Cosa significa per te, e per chi lavora con te, sapere che l'azienda sostiene queste cause?

Genera un orgoglio che è difficile da spiegare a chi non lo ha vissuto. Ti fa sentire parte di qualcosa che va oltre il turno di lavoro, oltre il contratto. Quando vedi l'impatto concreto di quello che fai sulla comunità, quando ricevi un ringraziamento sincero, capisci che stai contribuendo a qualcosa che conta davvero molto.

Per il tuo impegno nel sostenere la causa di Stop Hunger hai ricevuto un riconoscimento internazionale. Vuoi parlarcene?

È stata un’emozione fortissima e una bellissima sorpresa. Sono stato chiamato in sede a Milano per ricevere un attestato di riconoscimento direttamente dal nostro Amministratore Delegato alla presenza di tutto il Comitato di Direzione, a cui ho potuto raccontare il nostro impegno di team e come tutti i colleghi, ma anche i nostri clienti, si siano mobilitati per la buona riuscita dell’iniziativa delle Scatole di Natale.
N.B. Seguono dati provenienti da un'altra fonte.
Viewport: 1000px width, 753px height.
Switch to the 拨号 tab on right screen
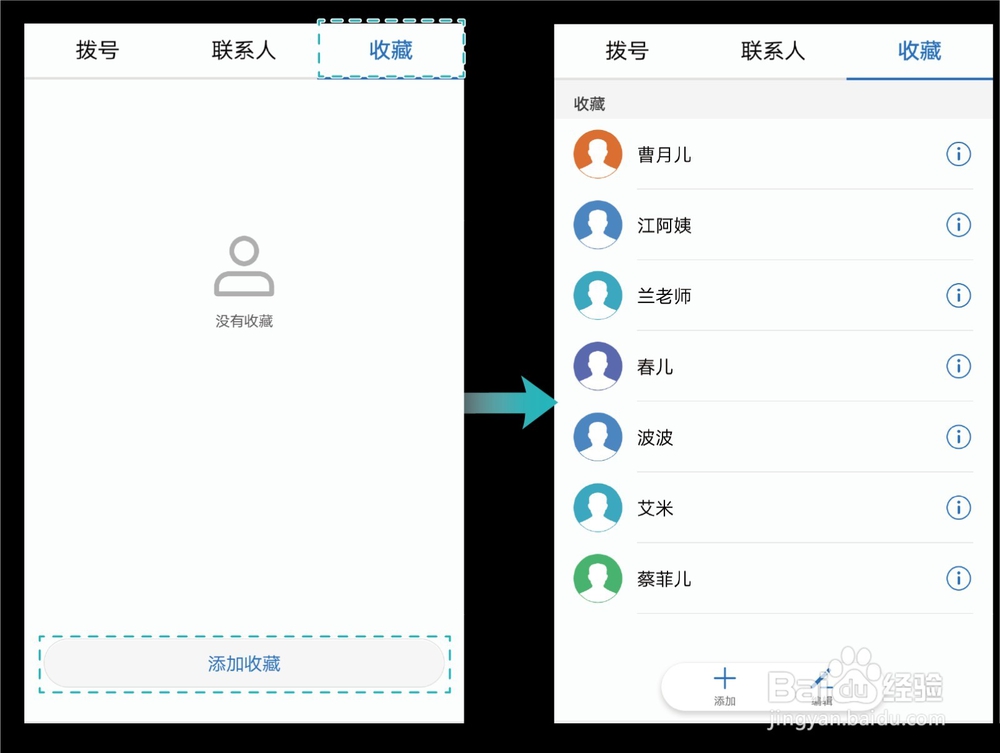[627, 51]
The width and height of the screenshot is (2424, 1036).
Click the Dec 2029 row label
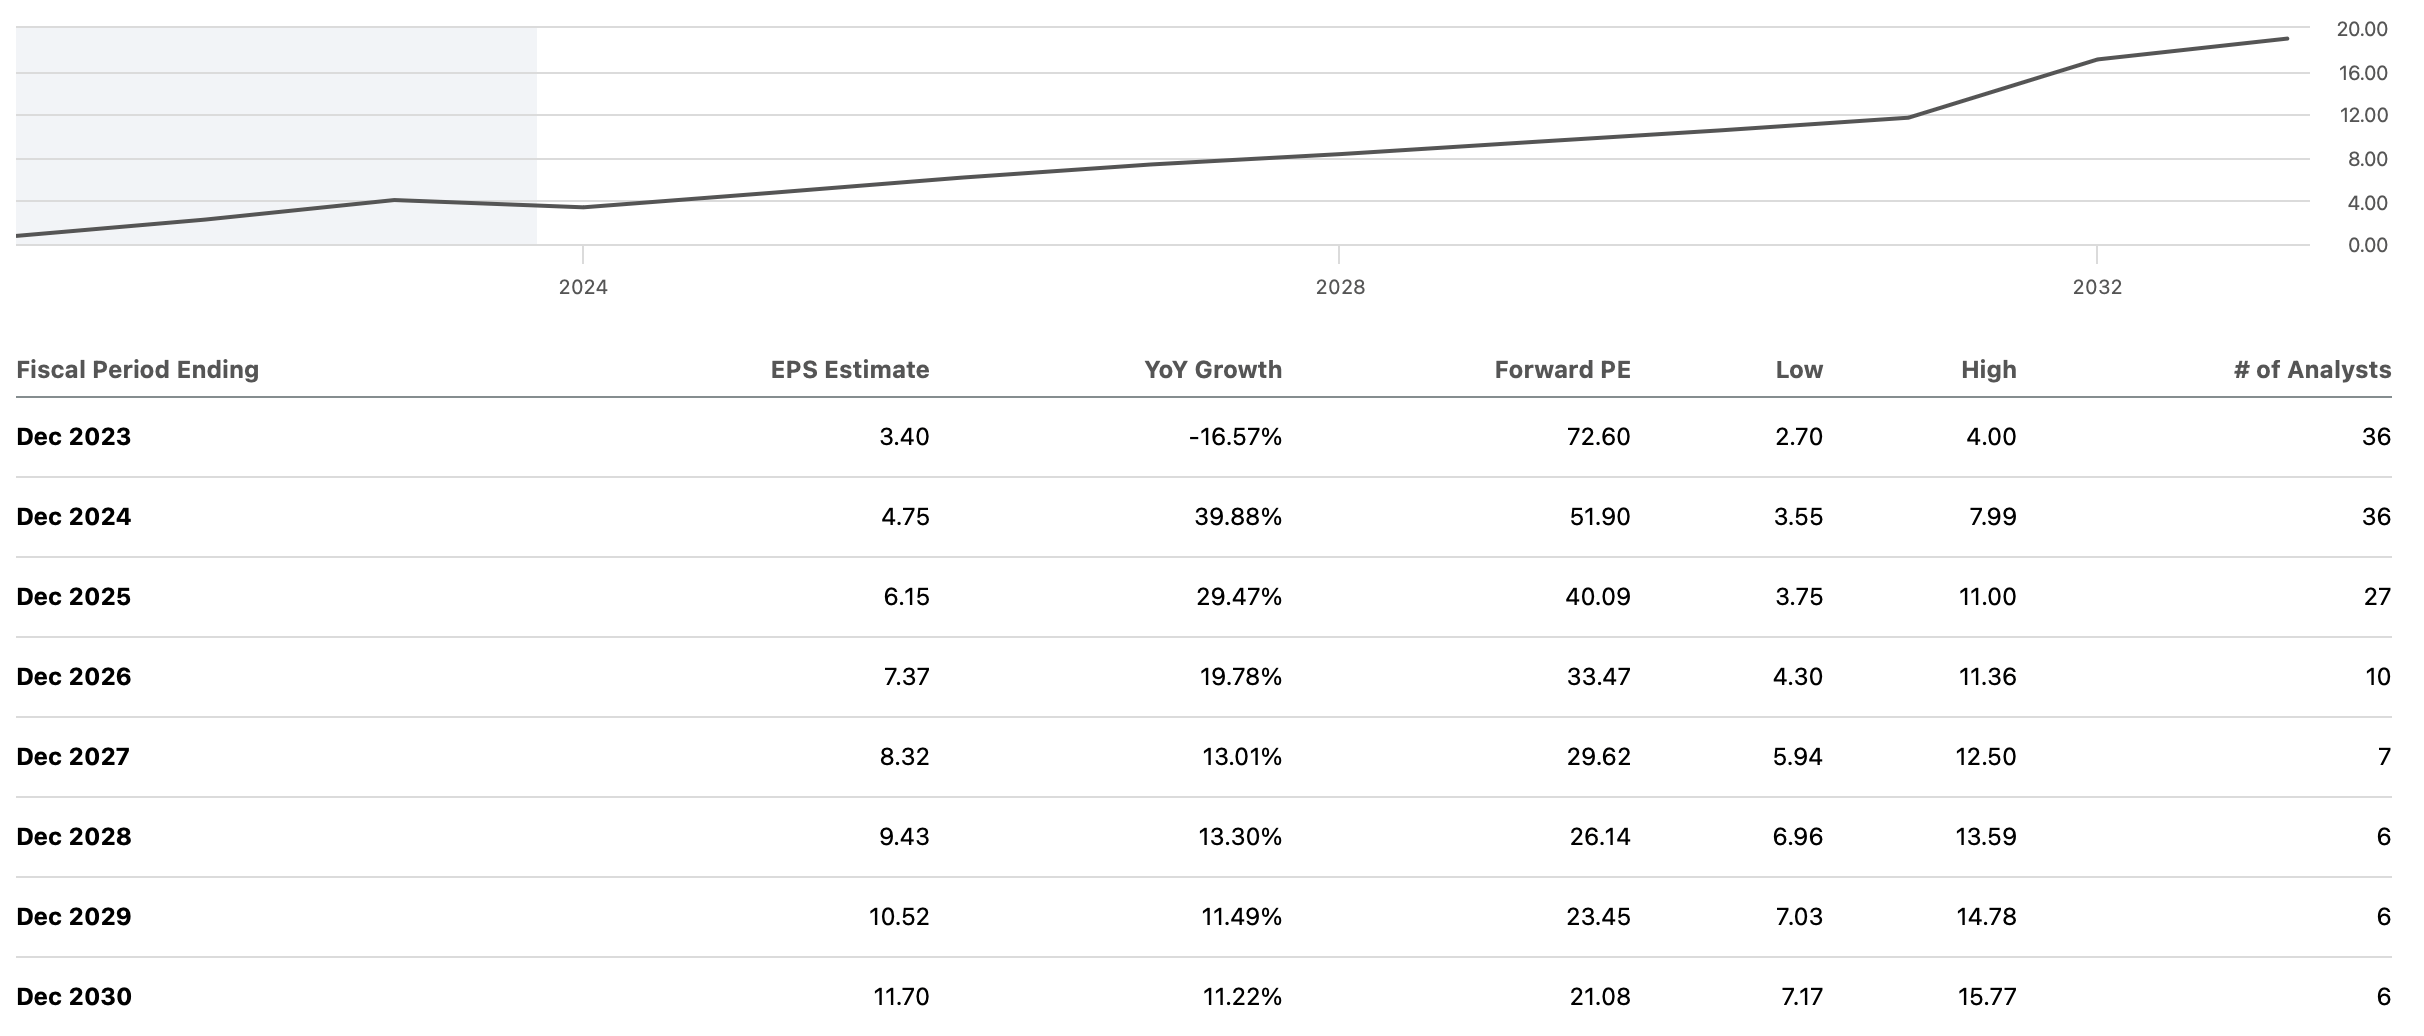74,917
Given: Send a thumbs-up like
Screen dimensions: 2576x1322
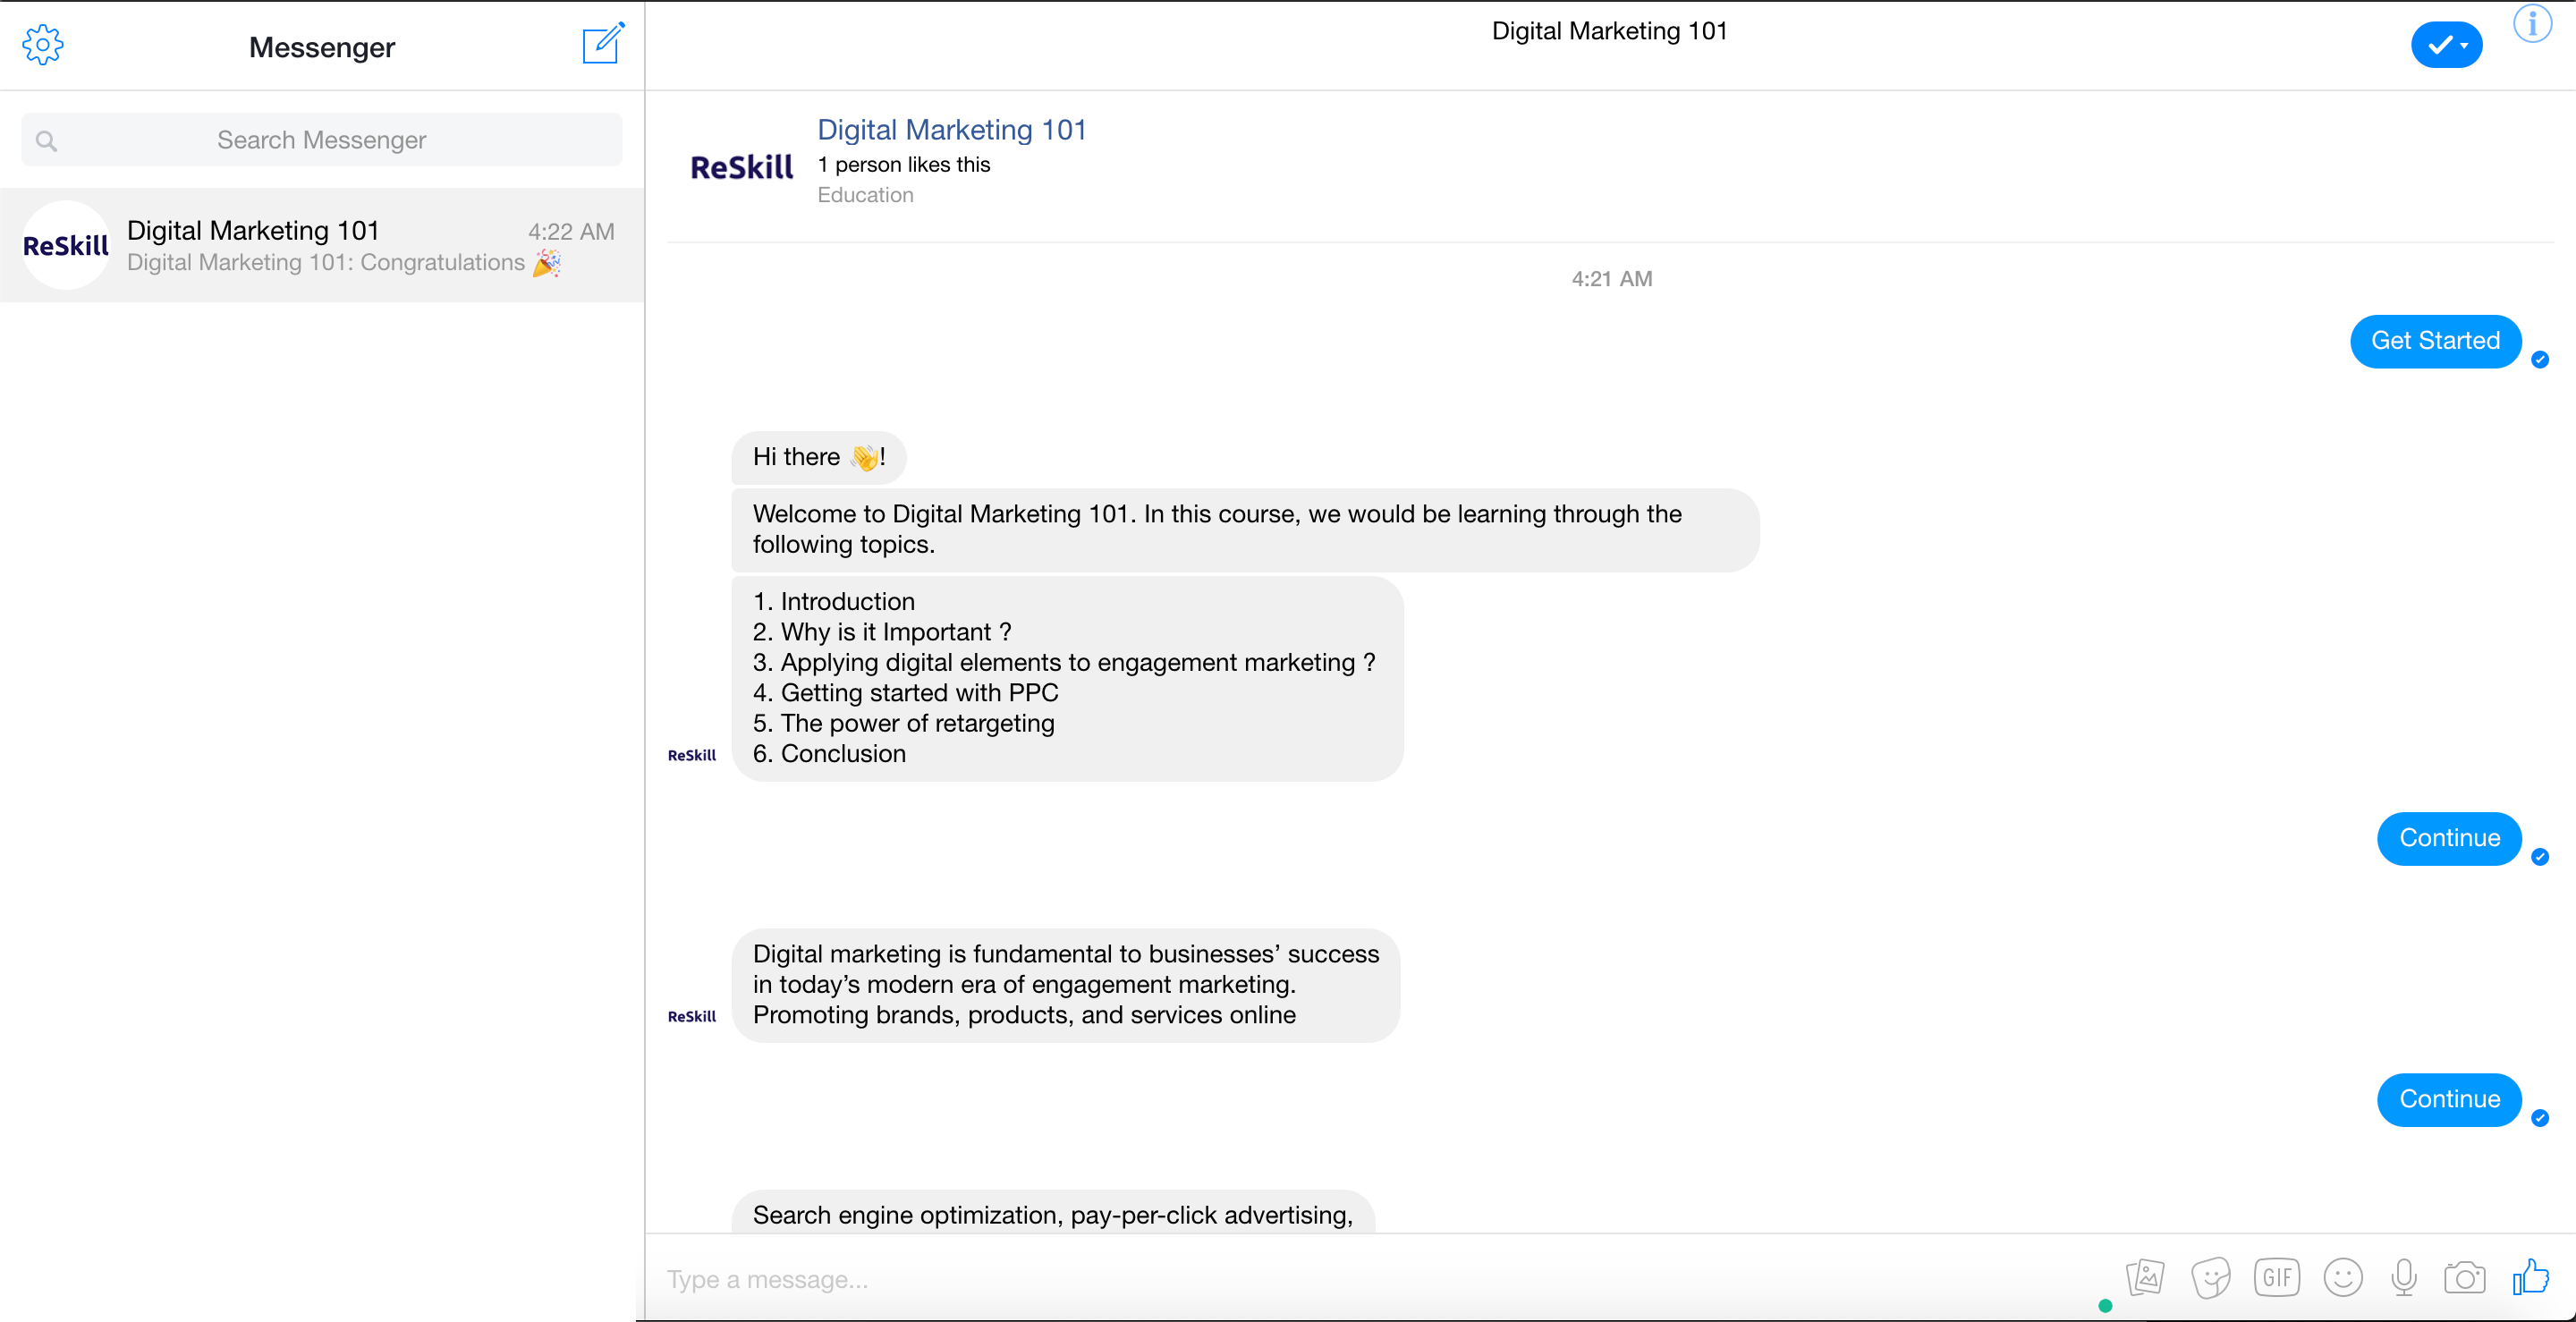Looking at the screenshot, I should tap(2530, 1276).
Nelle tue parole emerge costantemente il concetto di "fare squadra". È questo il cuore del tuo modo di lavorare?

Da 1 a 10, lo spirito di squadra conta 100. Non è retorica. Nei miei primi giorni in Sodexo i colleghi mi invitarono a una camminata in montagna per fare gruppo. Un gesto di enorme valore per me. E quel gesto mi disse più di qualsiasi ulteriore benvenuto.

Credo che il vero compito di un leader sia costruire fiducia. Quando le persone si sentono parte di un team, non ingranaggi, ma persone, vanno oltre il "compitino". Smettono di pensare alla singola piastrella da pulire e cominciano a vedere il pavimento intero, la stanza, l'edificio. Ne beneficia il servizio, ne beneficia l'azienda, e ne beneficiamo tutti noi come esseri umani.

Cosa diresti a un giovane che vuole intraprendere un percorso simile al tuo?

Di avere buona volontà. Le competenze tecniche si imparano, si affinano, si aggiornano. Ma la voglia di fare la differenza, la predisposizione ad imparare ogni giorno, quelle vengono da dentro. In Sodexo, se c'è l'impegno, non c'è davvero nulla di impossibile.